Ni una amonestación de Dios

Cuando leo sobre los genocidios que se han cometido en el mundo, me sorprende cómo hay personas que sobrepasan los límites de la barbaridad. Hay matanzas que son cometidas por hombres aparentemente normales, que una vez cumplen su sanguinario propósito, acuden a la voluntad divina, a un Dios que calla. Con ironía, oran y cumplen con gestos piadosos, como santiguarse o arrodillarse, pero en su fuero interno saben que tienen que seguir matando.

Pienso en esa hipocresía religiosa y viene a mi memoria el recuerdo de una guerrillera de las Farc que conocí en mis años de secuestro. La mujer participó en la decapitación, a machete, de un niño guerrillero de doce años, que llamaban "Comidita". Lo castigaron con esa terrible muerte, porque intentó fugarse. La guerrillera, después, se ahogó en un río, y el día que la enterraron, le pusieron una cruz. Varias de sus compañeras, a escondidas de sus jefes, gesticulaban ritos religiosos.

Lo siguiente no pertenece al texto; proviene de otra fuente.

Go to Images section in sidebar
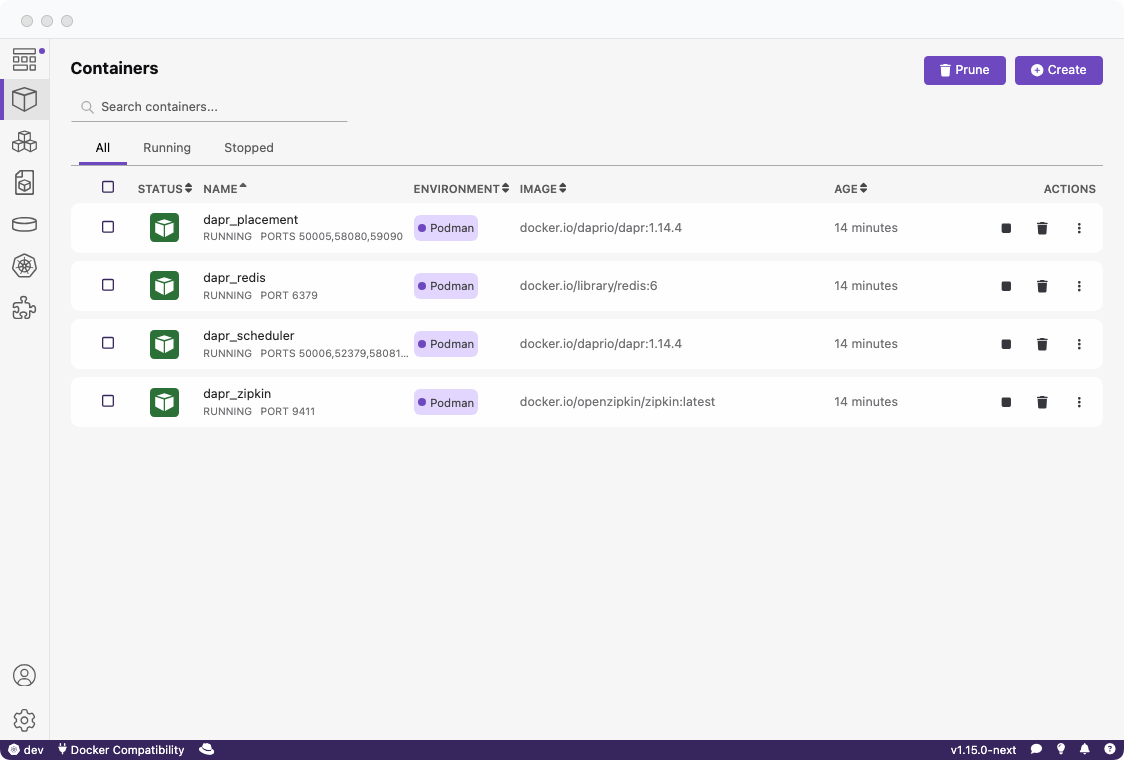 tap(24, 182)
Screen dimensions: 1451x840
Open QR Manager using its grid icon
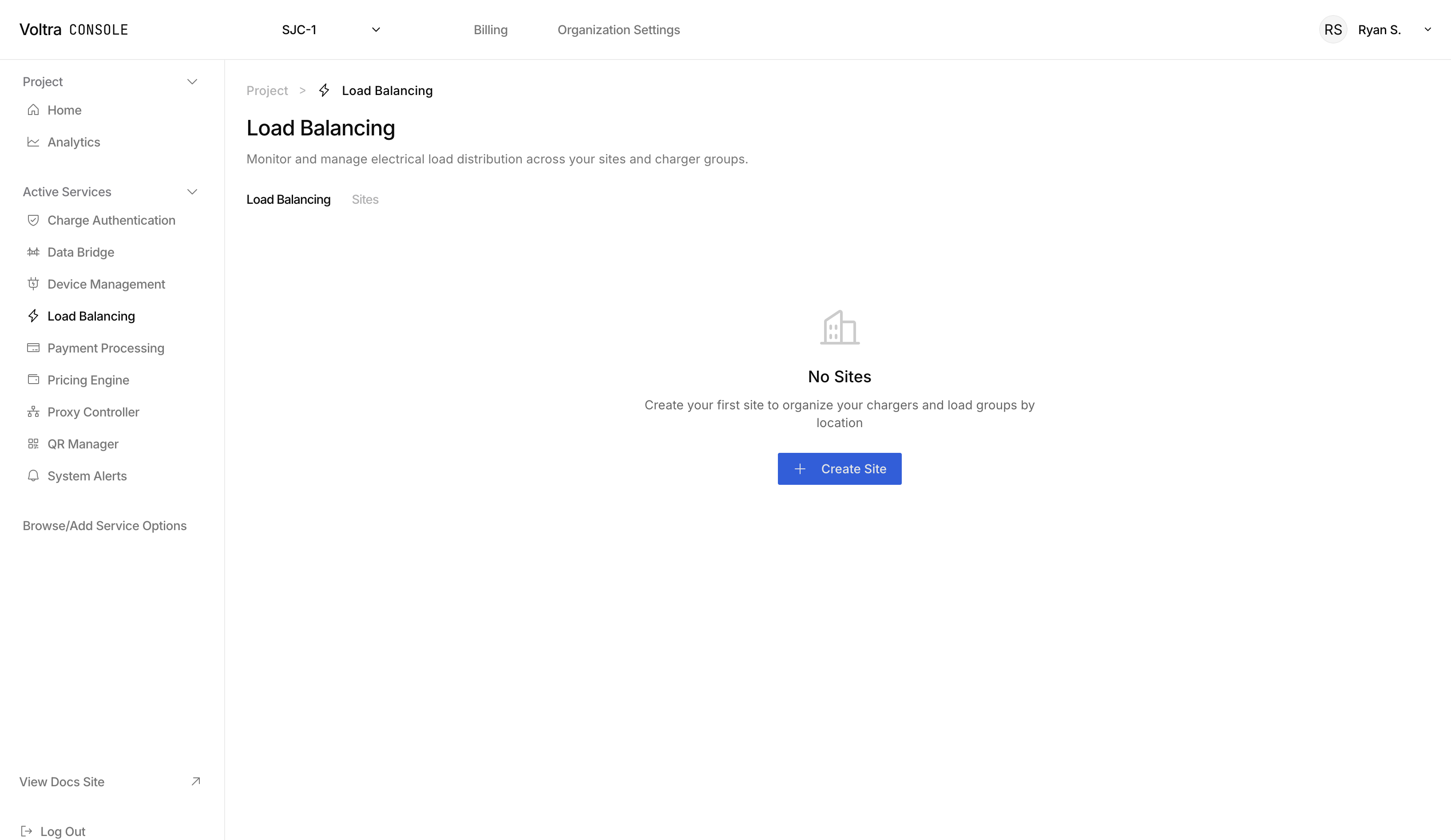[x=33, y=444]
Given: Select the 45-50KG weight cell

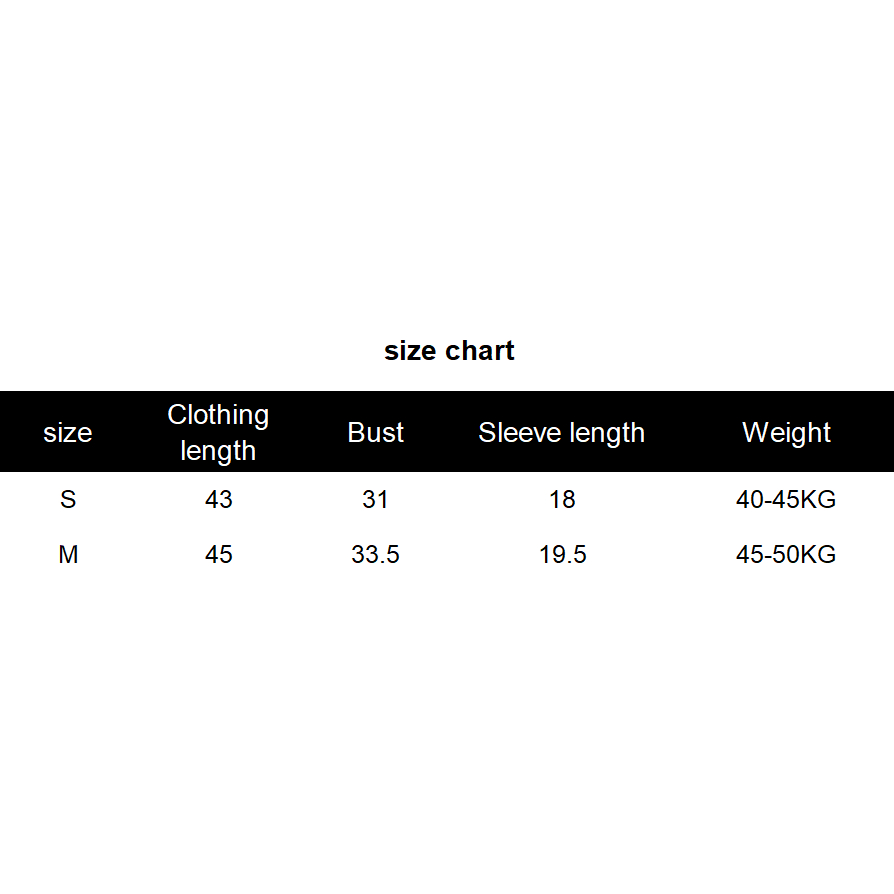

Me indigna esa moral inexplicable, confusa, amañada. Puedo entender que su fe se haya perdido en algún momento de su vida, pero les llega un momento del presente en el que hay cierta indiferencia por lo que ya hicieron. Las propias víctimas que logran sobrevivir a estos genocidios, se preguntan qué pasó con Dios, dónde estaba, cómo el propio hombre, hecho a imagen y semejanza de Dios, pudo ser tan sanguinario.

Me dirán los lectores si no son apenas entendibles esas preguntas, por ejemplo ante el cruel comportamiento de los hutus, que asesinaron a machetazos alrededor de 50.000 tutsis —de una población de cerca de 59.000—, en las colinas de la comuna de Nyamata, en Ruanda.

Los testimonios que leo sobre estos genocidios generan muchas inquietudes. Adolf Eichmann, principal organizador del exterminio de seis millones de judíos durante la guerra promovida por Hitler, dejó claro en su propio juicio que no sentía ningún remordimiento de conciencia haciendo el mal. El nacionalsocialismo fue su ley y su fe ciega, e hizo que jamás se le pasara por la mente que estaba violando la ley divina. Al parecer, era un ejemplar padre y esposo y, ante todo, profesaba una devoción religiosa admirable.

Los testimonios sobre Ruanda, también muestran esa dualidad. Jean Baptiste, un sobreviviente, contó que tanto "el sacerdote, el alcalde, el director de la escuela y un médico, mataron con sus propias manos. Se remangaron para coger el machete". "Cuanto más culpables nos sentíamos, más íbamos a la iglesia —contó Marie Chantal, uno de los asesinos—. Rezábamos para que se nos olvidaran un poco los crímenes y al otro día volvíamos a las matanzas".

Otro confesó: "a mí me habían bautizado católico. No recé en las matanzas, de esas asquerosidades no había que pedirle nada a Dios, pero para conciliar el sueño, me arrodillaba para orar. Al otro día salía a cumplir la tarea de matar y matar". Inclusive los propios asesinos en Ruanda han preguntado públicamente por qué Dios no clavó su ira en sus miradas de asesinos.

Sin embargo, hoy en la iglesia se juntan culpables y víctimas. Oran juntos. Es una circunstancia especial que aún no logro descifrar y que representa esa complejidad de la condición humana. En el caso de Ruanda el mundo le dio la espalda a una masacre terrible. "Ni Dios mismo nos amonestó". Así lo reconoció luego uno de los asesinos.